'''

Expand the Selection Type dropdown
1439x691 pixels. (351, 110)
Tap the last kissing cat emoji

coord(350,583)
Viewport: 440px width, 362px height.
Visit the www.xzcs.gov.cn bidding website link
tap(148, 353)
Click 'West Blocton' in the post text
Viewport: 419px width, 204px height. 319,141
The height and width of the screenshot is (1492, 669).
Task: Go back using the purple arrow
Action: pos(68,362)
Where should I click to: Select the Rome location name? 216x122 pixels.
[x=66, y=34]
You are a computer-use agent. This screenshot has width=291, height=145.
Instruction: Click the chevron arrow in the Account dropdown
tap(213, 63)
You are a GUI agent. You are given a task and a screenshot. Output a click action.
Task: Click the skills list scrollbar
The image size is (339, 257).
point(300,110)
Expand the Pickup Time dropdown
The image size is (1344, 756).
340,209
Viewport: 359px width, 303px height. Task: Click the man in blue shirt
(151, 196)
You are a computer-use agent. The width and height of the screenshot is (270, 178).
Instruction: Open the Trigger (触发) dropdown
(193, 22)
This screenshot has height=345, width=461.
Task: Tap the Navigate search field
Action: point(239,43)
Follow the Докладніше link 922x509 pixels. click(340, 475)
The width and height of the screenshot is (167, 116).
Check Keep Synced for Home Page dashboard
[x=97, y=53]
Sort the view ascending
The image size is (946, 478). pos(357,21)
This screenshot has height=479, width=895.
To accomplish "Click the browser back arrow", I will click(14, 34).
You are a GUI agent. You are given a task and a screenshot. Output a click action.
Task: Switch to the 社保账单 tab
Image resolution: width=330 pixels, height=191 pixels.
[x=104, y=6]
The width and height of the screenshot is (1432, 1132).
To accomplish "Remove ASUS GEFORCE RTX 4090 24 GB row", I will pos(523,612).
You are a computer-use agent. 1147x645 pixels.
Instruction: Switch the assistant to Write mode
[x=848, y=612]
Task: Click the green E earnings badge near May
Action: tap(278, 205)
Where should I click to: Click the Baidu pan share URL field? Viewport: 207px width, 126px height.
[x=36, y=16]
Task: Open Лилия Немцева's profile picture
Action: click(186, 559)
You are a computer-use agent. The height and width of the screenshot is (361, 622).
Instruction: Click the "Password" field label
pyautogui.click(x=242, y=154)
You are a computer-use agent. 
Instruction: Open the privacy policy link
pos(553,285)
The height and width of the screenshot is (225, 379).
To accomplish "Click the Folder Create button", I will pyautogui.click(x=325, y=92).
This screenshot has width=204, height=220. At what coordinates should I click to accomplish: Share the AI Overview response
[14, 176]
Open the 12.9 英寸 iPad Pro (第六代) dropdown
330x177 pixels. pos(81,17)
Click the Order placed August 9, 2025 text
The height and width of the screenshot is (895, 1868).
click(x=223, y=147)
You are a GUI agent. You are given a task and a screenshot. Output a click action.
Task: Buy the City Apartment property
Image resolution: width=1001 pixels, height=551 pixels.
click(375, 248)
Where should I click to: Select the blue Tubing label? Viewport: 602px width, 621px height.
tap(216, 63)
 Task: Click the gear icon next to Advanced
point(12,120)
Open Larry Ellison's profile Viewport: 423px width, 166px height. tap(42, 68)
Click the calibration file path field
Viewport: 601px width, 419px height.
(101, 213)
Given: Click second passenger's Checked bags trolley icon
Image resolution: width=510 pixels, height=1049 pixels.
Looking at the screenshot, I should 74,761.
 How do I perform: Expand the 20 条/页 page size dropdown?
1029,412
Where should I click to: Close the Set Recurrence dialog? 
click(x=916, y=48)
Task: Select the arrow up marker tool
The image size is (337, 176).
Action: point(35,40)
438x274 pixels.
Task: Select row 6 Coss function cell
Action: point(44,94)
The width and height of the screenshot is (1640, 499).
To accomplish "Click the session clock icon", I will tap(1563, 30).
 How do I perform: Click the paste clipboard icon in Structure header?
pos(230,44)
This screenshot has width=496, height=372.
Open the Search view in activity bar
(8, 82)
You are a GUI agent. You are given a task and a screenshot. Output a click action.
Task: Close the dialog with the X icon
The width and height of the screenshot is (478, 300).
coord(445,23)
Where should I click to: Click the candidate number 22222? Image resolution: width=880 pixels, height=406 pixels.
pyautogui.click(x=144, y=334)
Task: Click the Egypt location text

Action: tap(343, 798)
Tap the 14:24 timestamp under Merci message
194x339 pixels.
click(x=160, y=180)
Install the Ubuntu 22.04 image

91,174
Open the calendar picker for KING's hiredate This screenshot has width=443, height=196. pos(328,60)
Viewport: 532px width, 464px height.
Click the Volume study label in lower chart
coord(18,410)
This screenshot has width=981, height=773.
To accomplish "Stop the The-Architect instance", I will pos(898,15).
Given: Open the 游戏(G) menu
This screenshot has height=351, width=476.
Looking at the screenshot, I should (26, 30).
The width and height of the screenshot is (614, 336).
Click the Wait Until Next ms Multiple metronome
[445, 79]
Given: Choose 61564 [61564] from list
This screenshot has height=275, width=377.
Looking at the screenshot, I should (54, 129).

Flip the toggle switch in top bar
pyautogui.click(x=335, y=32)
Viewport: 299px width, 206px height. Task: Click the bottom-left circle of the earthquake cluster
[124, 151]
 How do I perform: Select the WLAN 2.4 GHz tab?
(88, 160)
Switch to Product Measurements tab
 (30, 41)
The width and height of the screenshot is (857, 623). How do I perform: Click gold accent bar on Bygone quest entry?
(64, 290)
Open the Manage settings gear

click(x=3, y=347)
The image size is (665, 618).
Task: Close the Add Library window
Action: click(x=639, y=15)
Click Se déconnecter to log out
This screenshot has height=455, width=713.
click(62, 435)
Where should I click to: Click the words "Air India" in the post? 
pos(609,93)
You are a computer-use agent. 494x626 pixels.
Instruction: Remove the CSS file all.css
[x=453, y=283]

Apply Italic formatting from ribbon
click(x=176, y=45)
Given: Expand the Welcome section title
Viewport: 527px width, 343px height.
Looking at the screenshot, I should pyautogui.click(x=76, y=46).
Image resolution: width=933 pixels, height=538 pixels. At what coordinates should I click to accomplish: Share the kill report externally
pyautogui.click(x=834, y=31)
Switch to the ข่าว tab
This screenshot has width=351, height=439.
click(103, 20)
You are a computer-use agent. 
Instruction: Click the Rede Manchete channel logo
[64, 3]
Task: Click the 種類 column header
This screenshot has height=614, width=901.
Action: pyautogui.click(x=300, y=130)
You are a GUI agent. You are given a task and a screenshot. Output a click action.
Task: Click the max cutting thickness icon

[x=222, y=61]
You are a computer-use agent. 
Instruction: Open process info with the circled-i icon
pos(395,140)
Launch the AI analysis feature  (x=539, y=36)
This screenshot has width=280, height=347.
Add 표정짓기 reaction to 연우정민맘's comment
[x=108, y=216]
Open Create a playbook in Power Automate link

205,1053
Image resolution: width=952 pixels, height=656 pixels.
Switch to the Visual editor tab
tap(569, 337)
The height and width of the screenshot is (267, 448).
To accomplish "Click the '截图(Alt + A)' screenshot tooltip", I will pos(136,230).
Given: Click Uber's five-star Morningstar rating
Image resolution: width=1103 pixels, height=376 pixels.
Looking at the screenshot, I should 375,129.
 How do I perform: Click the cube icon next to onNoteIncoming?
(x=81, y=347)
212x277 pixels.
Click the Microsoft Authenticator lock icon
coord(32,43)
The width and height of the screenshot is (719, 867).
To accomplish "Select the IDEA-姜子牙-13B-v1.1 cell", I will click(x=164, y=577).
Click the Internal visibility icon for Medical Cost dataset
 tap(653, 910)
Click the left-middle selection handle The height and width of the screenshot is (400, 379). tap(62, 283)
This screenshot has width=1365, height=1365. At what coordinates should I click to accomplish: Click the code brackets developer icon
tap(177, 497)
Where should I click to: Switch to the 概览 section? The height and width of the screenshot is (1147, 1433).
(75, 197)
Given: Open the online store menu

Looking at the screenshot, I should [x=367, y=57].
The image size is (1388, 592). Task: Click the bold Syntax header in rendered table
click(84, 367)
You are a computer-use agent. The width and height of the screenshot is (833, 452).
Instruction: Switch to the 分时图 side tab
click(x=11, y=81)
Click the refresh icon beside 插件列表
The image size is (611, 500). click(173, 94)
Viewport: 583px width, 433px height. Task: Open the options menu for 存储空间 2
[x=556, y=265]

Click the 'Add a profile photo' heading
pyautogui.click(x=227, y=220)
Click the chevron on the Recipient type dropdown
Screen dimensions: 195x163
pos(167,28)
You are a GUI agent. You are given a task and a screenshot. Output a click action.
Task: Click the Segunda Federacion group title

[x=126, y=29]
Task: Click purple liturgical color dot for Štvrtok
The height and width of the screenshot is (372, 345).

'''

**Directions**
Track down every line of the material containing the string "list", and copy it.

**Task result**
Task: Click the skills list scrollbar
Given: Choose 61564 [61564] from list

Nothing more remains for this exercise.